US dollar traded slightly lower against the Japanese yen on Friday, following the decision by Bank of Japan (BoJ) to leave its benchmark interest rate unchanged at its monthly meeting.
USD/JPY slid to a session low at 96.98 at 6:00 GMT, after which consolidation followed at 97.03, losing 0.26% for the day. Support was likely to be found at August 28th low, 96.88, while resistance was to be met at October 1st high, 98.72.
Bank of Japan maintained the pace of its monetary stimulus, following a two-day policy meeting in Tokyo that ended today, as was expected by all 35 economists, participated in a survey by Bloomberg. In April banks Governor Haruhiko Kuroda proposed a plan to purchase more than 7 trillion JPY (72 billion USD) of bonds per month in order to achieve 2% inflation in 2 years. “The BOJ may be inclined to expand monetary stimulus again in early 2014 to cushion the negative impact of the planned sales tax hike,” Alvin Liew, a senior economist at United Overseas Bank Ltd. (UOB) in Singapore, wrote in a research note, cited by the same media. “We still expect a weaker yen.” The central bank also maintained its view that nations economic recovery was going at a moderate pace. BOJ has revised up its estimate regarding capital expenditures of companies in the country, because of the observed positive effects by the aggressive monetary policy measures used in banks struggle with deflation.
In the mean time, the greenback was still under pressure, because of the partial US government shutdown.

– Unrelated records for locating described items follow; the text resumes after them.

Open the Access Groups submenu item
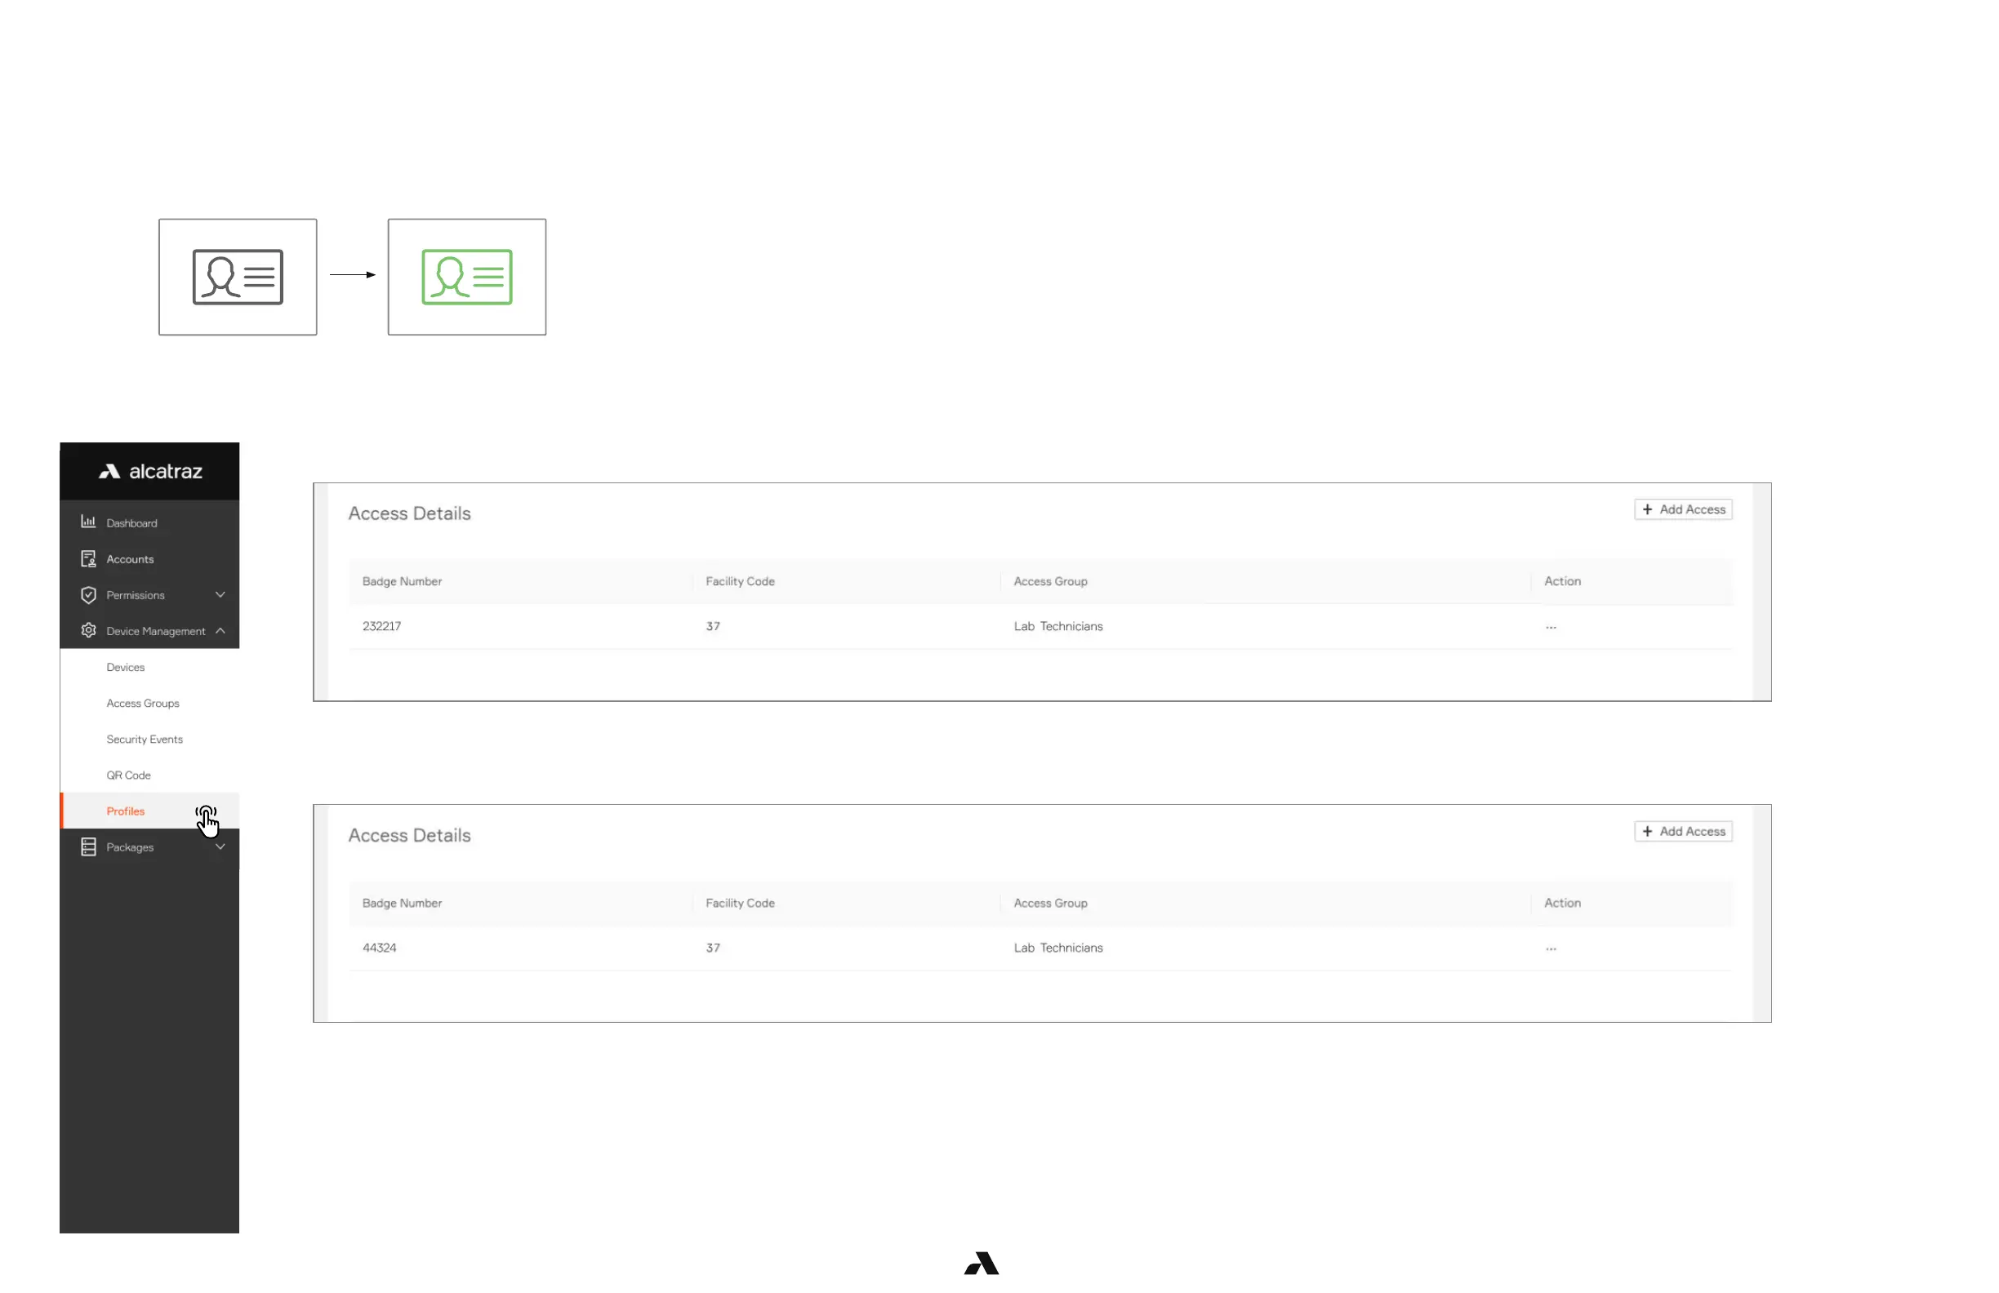This screenshot has width=1999, height=1293. pos(143,704)
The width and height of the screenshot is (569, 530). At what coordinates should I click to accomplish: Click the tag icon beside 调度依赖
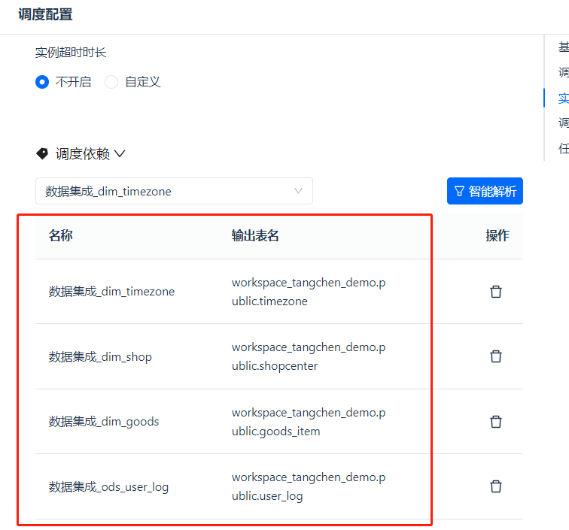tap(42, 153)
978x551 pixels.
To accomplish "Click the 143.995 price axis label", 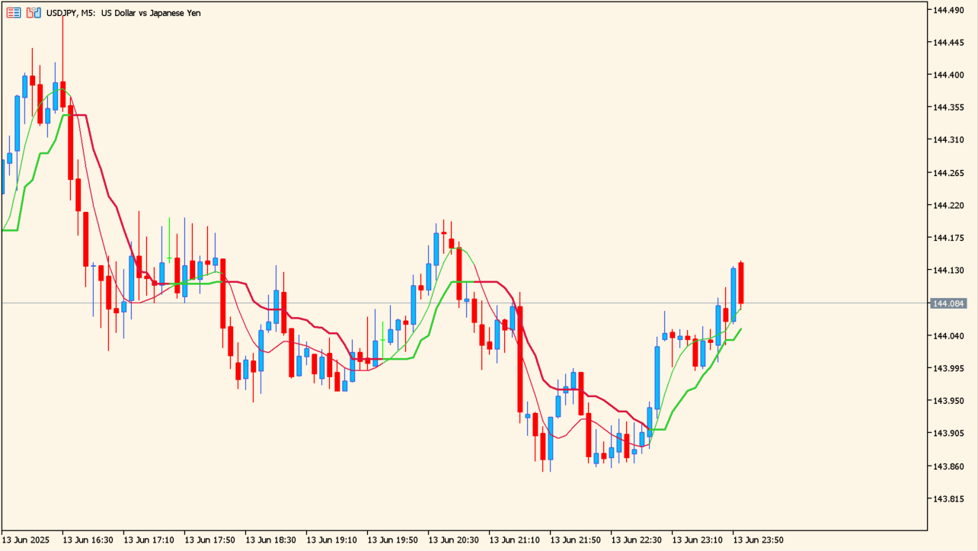I will pyautogui.click(x=948, y=369).
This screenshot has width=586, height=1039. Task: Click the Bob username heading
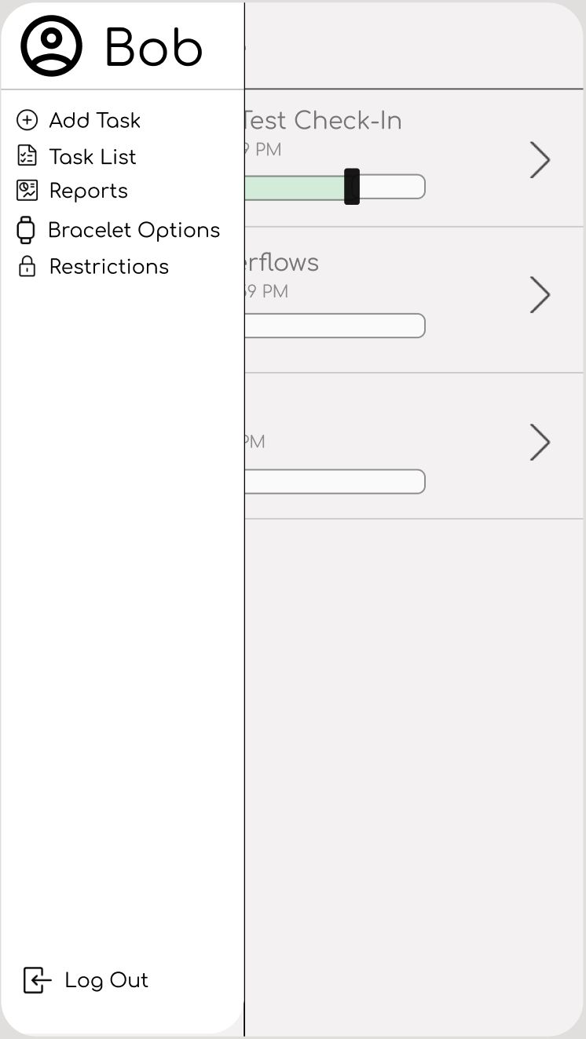coord(153,48)
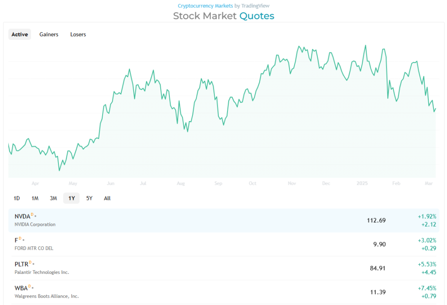
Task: Click the delayed-data 'D' icon beside PLTR
Action: (x=30, y=263)
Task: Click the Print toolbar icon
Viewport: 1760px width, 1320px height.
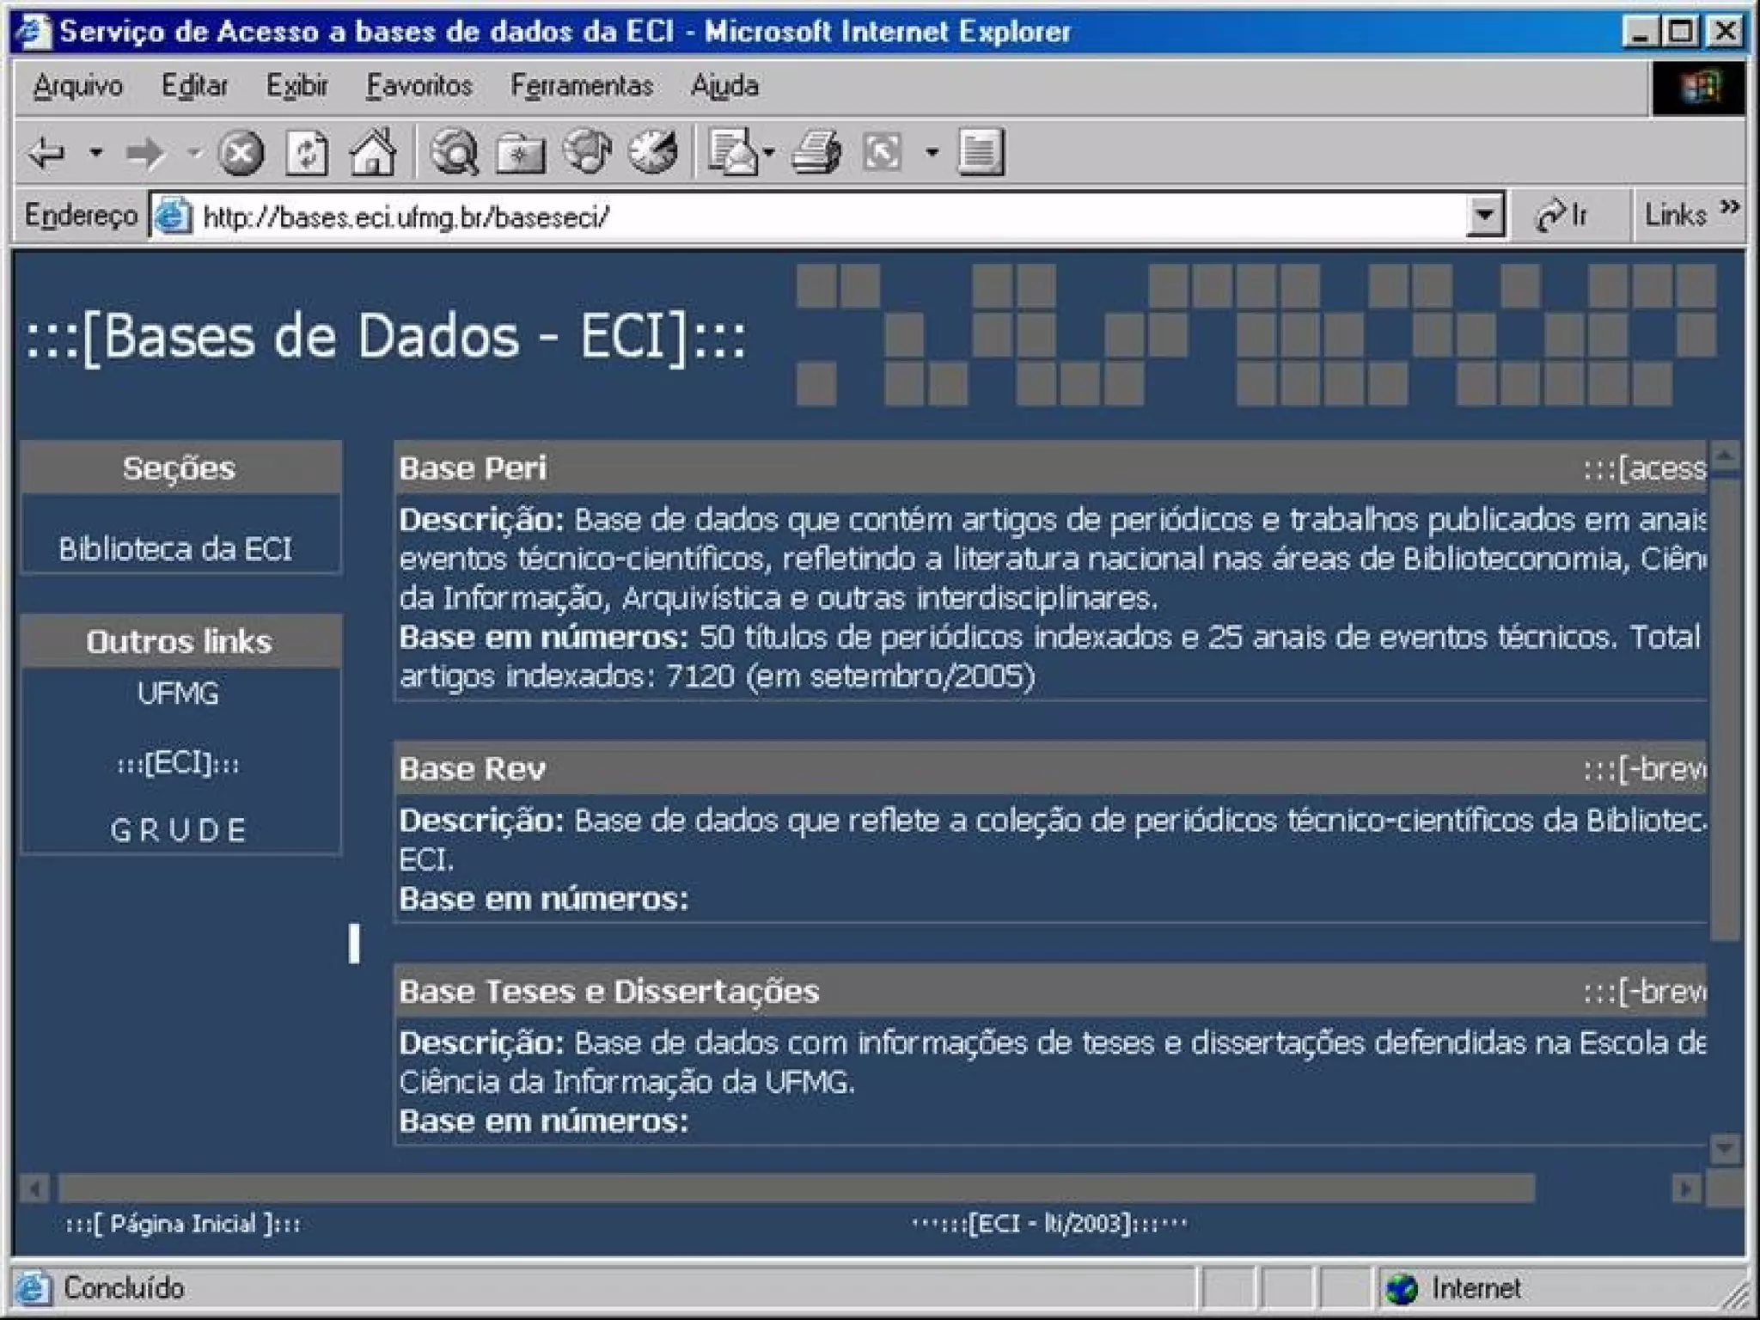Action: coord(816,153)
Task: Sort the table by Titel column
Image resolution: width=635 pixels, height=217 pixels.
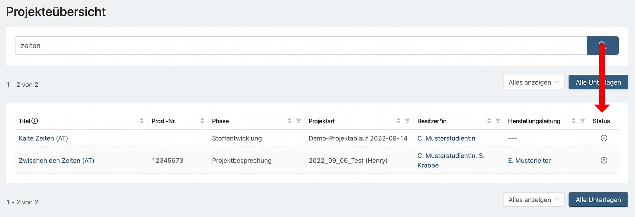Action: [x=142, y=121]
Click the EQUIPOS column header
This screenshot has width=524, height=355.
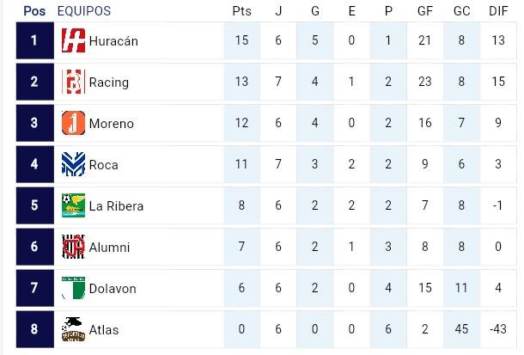pyautogui.click(x=84, y=11)
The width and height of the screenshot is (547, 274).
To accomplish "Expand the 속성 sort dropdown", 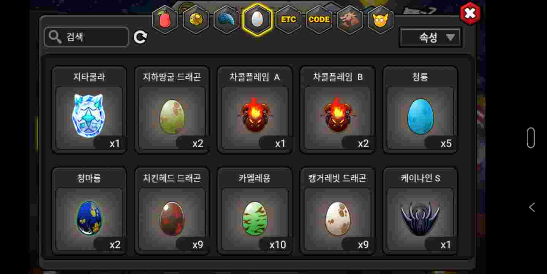I will coord(430,37).
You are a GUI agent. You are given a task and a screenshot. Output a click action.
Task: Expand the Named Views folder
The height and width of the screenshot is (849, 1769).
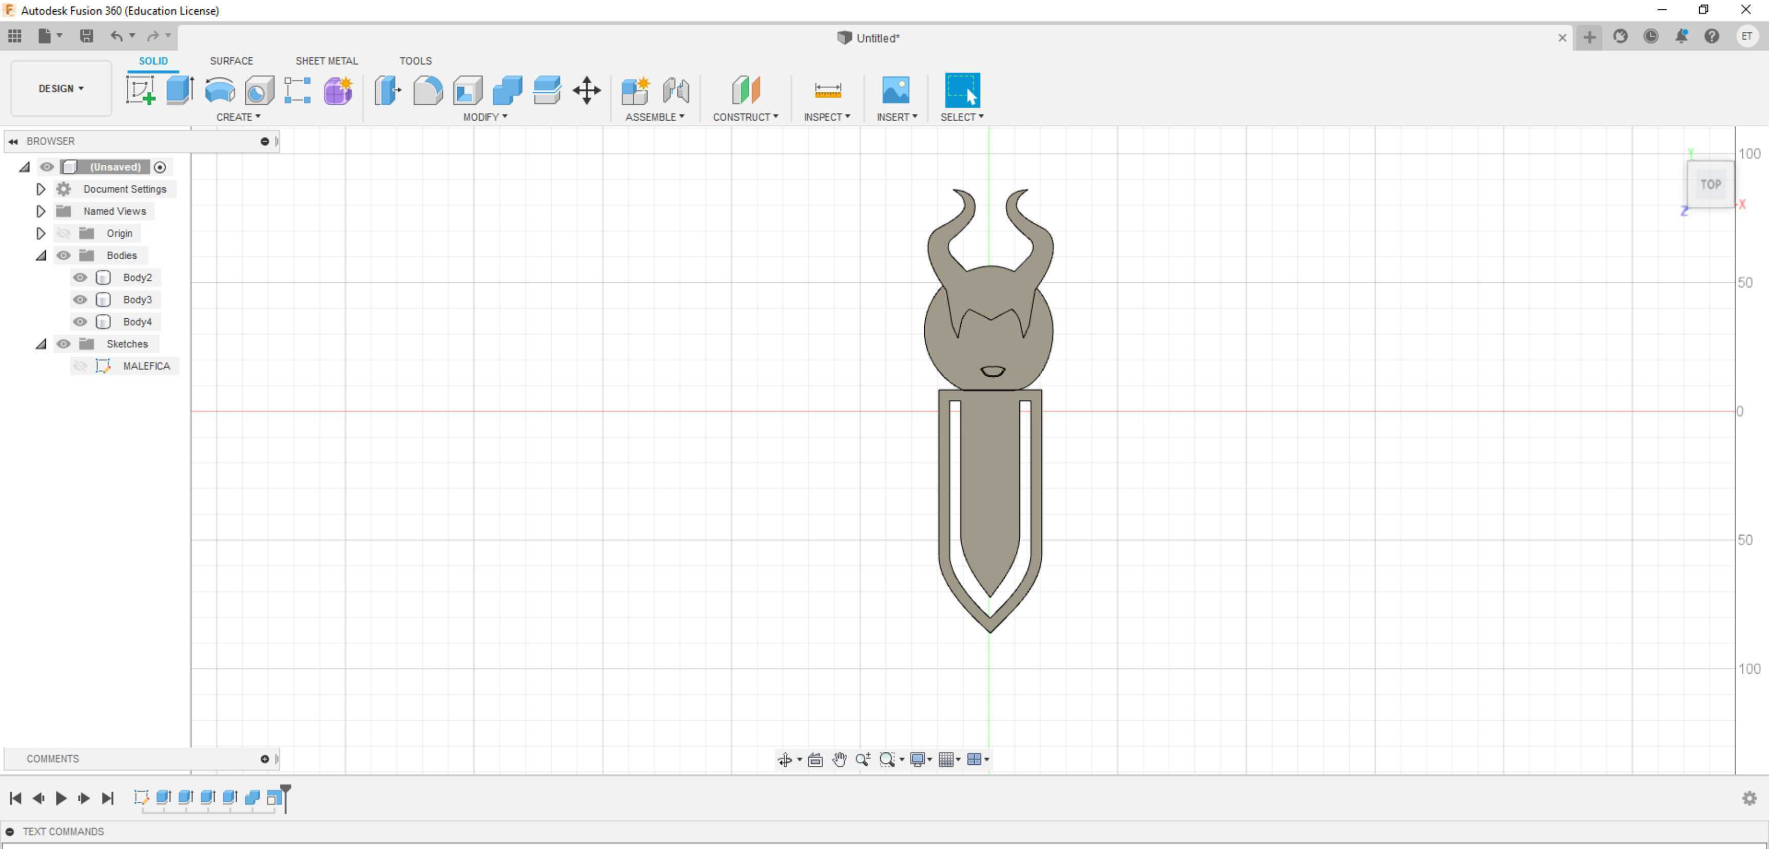41,211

President Barack Obama said that there was only “one way out” of this situation for Republican House Speaker John Boehner – to allow a vote on a stopgap spending bill without conditions, Bloomberg reported. The US Treasury Department warned in a report on Thursday that failure to lift the debt ceiling could have “the potential to be catastrophic”, as this could cause credit markets to freeze and the value of the US dollar to decrease.
Additionally, Fed President for Atlanta Dennis Lockhart said yesterday that the insufficient economic data would tend to introduce caution among Fed policymakers whether to trim the pace of asset purchases. The first partial US government shutdown in 17 years has caused a delay in releasing some crucial economic reports this week, including the monthly non-farm payrolls and the official unemployment rate, scheduled for release today.
More selling pressure for the US currency came after the Institute for Supply Management (ISM) reported on Thursday that its index, gauging business activity in the sector of services, unexpectedly fell to a reading of 54.4 in September from 58.6 in August. The median estimate by experts pointed a drop to 57.0.
Elsewhere, the Japanese yen was higher against the euro, with EUR/JPY cross down by 0.19% for the day to trade at 132.22 at 7:13 GMT. GBP/JPY pair was losing 0.37% to trade at 156.59 at 7:14 GMT.